Allerdings ist – wie bereits angedeutet – das Recht auf Kenntnis der eigenen Abstammung nicht ausnahmslos gegeben.[39] Sowohl nach der Rechtsprechung des Bundesverfassungsgerichts als auch nach der des EGMR können die allgemeinen Persönlichkeitsrechte anderer betroffener Personen einer Durchsetzung dieses Rechts entgegenstehen. Es wurde bereits erwähnt, dass das Bundesverfassungsgericht in seiner ersten Entscheidung zum Auskunftsanspruch gegen die Mutter die Einschränkung des Kenntnisrechts durch ein entgegenstehendes allgemeines Persönlichkeitsrechts der Mutter für möglich hielt, letztlich dann allerdings wegen ihrer Verantwortlichkeit für die Zeugung des Kindes verneinte.[40] Auch der Ehe- und Familienfrieden kann grundsätzlich einen Eingriff in dieses Kindesrecht legitimieren.[41] Allerdings reicht allein ein abstrakter Gefährdungstatbestand nicht aus.[42] Die Einschränkung muss zudem verhältnismäßig sein, d.h. geeignet, erforderlich und zumutbar. Darüber, ob das Bundesverfassungsgericht in seiner jüngsten Entscheidung zum Kenntnisrecht, in dem es um einen Auskunftsanspruch gegen den inzwischen über achtzigjährigen vermeintlichen biologischen Erzeuger ging, die entgegenstehenden Interessen überzeugend abgewogen hat, kann man sicherlich streiten.[43]

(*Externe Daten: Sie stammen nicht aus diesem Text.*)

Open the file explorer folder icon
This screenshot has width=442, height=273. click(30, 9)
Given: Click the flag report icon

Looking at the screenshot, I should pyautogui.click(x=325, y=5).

[39] Spilker, FF 2017, 92, 93 ff. Für ein absolutes Recht bei Samenspende das Schweizer Recht, vgl. Aebi-Müller/Dörr, Schweiz, in: Dutta/Schwab/Henrich/Gottwald/Löhnig, Künstliche Fortpflanzung und Europäisches Familienrecht, Bd. 16, 2015, S. 151, 158 (allerdings kein Recht auf persönlichen Kontakt).
[40] BVerfG NJW 1988, 1310: "Die Eltern eines nichtehelichen Kindes haben im Regelfall ihre Interessen denjenigen des Kindes unterzuordnen, denn sie haben die Existenz des Kindes und seine Nichtehelichkeit zu vertreten." Diesem Recht mehr Gewicht zubilligend: BVerfGE 96, 56, 61; 117, 202, 233; 138, 377.
[41] BVerfGE 79, 256.
[42] BVerfGE 79, 256; von Münch/Kunig/Coester-Waltjen, 6. Aufl., 2010, Art. 6 Rn 44. Zu beachten dürfte auch sein, dass umgekehrt der biologische Vater bei anderweitiger rechtlicher Zuordnung des Kindes über § 1686 BGB i.V.m. § 167a FamFG die biologische Vaterschaft klären kann, wenngleich auch hier Grenzen bestehen (s.u. bei Fn 62). Eine Asymmetrie zu Lasten des Kindes muss jedenfalls vermieden werden.
[43] BVerfG v. 19.4.2016, NJW 2016, 1939 (Anm. Heiderhoff 1918), FamRZ 2016, 877 (Anm. Spickhoff); Wellenhofer, JuS 2016, 1032; zurückhaltend mit Kritik: Spilker, JuS 2016, 988 und FF 2017, 92, 96.